Por último, a la clase dirigente cesarense también le serviría acoger el acuerdo, pues son inmejorables los beneficios sociales y económicos que obtendrían si saben gestionar y ejecutar con transparencia los recursos determinados para su implementación, que aunque no son suficientes para solucionar la problemática que late en la cotidianidad de esta zona, podrían ser un bálsamo, si se hacen respetando el diseño original de participación comunitaria. Ayudarían a menguar las disparidades socioeconómicas existentes entre lo urbano y lo rural. Unido a esto, procurar incrementar el gasto público en el sector agrícola. No se explica cómo siendo un departamento con tanta vocación agrícola, en el Plan de Desarrollo Departamental, de los más de 3.5 billones suscritos en el Plan Plurianual de Inversiones, solo se tengan predestinados $181.269.450.578, esto es un poco más del 5 % del total del presupuesto durante los 4 años de esta gobernación.

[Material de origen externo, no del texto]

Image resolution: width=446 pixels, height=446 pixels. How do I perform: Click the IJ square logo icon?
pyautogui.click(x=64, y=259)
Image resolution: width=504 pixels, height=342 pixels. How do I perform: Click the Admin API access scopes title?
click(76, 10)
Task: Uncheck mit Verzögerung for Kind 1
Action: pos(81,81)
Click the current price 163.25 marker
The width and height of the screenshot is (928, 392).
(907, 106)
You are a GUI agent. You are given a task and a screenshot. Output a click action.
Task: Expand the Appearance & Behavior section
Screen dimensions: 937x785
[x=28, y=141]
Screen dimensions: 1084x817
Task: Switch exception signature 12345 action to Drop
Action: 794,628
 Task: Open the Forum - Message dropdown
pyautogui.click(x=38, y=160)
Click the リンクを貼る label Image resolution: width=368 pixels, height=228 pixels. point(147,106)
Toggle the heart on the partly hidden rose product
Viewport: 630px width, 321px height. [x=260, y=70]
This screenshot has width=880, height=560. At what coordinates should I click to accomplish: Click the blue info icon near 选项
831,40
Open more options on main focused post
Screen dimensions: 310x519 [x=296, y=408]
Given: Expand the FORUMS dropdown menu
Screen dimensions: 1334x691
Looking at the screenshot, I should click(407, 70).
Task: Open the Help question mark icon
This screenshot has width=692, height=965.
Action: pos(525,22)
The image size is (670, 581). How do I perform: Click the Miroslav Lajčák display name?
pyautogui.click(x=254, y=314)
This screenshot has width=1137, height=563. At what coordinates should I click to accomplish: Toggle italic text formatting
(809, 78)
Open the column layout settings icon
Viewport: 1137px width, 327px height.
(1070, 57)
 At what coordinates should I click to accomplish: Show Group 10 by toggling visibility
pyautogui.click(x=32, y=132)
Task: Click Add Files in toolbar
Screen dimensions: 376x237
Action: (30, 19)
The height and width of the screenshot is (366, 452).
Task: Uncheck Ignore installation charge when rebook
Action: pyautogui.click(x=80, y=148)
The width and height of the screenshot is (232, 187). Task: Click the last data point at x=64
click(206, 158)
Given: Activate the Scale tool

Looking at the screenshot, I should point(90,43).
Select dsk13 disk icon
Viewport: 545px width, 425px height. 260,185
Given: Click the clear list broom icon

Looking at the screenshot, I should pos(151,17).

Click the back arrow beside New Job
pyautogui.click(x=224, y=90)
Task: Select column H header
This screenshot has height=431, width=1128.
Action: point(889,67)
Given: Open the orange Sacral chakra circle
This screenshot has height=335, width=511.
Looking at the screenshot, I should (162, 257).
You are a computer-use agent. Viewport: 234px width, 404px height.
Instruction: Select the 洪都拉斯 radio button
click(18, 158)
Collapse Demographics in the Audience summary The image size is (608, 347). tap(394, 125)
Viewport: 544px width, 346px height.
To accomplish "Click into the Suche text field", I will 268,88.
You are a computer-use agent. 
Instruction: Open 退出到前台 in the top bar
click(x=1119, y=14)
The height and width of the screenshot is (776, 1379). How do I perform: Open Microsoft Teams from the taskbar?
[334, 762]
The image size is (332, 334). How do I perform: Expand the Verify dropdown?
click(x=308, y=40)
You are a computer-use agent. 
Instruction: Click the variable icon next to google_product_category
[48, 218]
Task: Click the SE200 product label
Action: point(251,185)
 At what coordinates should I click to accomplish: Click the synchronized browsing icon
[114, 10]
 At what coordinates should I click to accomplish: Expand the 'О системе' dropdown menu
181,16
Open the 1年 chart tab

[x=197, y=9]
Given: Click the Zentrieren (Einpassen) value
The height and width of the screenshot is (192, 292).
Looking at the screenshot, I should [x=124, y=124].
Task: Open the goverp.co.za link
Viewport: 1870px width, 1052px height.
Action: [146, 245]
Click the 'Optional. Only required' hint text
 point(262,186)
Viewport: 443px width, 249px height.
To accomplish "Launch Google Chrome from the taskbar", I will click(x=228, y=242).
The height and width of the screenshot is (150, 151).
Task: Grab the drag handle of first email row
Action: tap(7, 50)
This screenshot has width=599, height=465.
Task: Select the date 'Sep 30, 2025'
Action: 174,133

Eso sería una de tantas medidas que consideramos pertinentes, si lo que quieren las élites de la región es contener a mediano plazo una crisis social de magnitudes históricas, nacida de unos inconformismos bien fundamentados, que siguen latiendo silenciosos, que no se pueden menospreciar y que, si no se les da solución, pueden terminar generando ciclos de violencia que ya se vivieron en el Cesar, pues como diría Daniel Ortega, “los pueblos cuando se levantan, se levantan guapos”.